LSA Collegiate Postdoctoral Fellow
About
Justine Maisha Davis is an LSA Collegiate Fellow in the Department of Afroamerican and African Studies (DAAS) at the University of Michigan, where she will be an Assistant Professor of Afroamerican and African Studies and Political Science starting in the fall of 2022. She holds a PhD from the University of California, Berkeley, was a UC presidential postdoctoral fellow at the University of California, San Diego, and holds a master’s degree from the American University of Paris and la Sorbonne-Paris I. Her research interests include electoral violence, civil society, and the challenges to democratization efforts in post-conflict settings and weakly institutionalized democracies. Her dissertation, “Wartime Experiences of Civic Leaders: Legacies of Civil War, Rebel Control, and Democratization in Post-Conflict Africa,” won the Western Political Science Association best dissertation award in 2020. She also won the Ralph Bunche Best Graduate Student Paper in 2018 Award from the African Politics Conference Group, an organized section of the American Political Science Association and the African Studies Association.

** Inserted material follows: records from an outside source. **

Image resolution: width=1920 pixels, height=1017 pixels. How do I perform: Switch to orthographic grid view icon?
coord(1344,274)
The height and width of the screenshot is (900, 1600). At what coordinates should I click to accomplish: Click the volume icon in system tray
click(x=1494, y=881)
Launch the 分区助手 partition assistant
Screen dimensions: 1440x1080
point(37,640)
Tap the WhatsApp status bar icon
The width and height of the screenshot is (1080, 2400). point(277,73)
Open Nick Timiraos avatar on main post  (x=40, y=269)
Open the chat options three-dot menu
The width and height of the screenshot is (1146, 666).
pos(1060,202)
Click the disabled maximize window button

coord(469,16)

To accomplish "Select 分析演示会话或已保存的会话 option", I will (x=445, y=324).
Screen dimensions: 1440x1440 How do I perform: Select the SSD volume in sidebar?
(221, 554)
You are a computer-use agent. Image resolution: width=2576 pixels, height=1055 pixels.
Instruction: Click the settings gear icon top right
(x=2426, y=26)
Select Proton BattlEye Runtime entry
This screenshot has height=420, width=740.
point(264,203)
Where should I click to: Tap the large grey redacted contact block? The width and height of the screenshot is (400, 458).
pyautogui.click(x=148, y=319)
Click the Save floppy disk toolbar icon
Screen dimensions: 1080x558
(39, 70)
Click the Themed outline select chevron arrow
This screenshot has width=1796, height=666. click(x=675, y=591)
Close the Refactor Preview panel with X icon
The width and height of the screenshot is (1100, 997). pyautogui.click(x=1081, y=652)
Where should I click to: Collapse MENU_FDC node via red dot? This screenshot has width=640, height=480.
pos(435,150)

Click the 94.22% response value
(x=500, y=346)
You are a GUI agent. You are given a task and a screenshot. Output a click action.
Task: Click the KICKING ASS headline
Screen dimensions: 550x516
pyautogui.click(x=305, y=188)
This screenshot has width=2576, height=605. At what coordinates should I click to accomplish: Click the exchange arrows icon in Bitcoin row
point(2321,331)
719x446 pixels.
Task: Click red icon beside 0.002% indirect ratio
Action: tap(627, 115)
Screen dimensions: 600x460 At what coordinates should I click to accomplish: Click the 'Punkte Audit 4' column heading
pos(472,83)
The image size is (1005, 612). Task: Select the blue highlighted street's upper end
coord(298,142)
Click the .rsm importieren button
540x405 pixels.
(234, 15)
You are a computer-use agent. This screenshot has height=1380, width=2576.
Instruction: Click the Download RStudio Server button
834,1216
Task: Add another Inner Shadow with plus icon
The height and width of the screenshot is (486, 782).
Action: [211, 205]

Her research has been published in African Affairs, Party Politics, and the South African Geographical Journal.
Current Work:
Davis' research examines challenges to democratization efforts in post-conflict and weakly institutionalized contexts in Sub-Saharan Africa. Her current book project explores how civil war affects the ability of local civil society organizations to contribute to post-conflict democratization. Through a multi-methods research design, she leverages geographic variation in rebel takeover in Côte d'Ivoire to examine how war shapes local civil society and citizens. She also has projects on preventing electoral violence in new democracies; the role of legislator behavior in party system stability; and how civic education campaigns can reduce support for violence in post-conflict settings. For more information, please visit her website.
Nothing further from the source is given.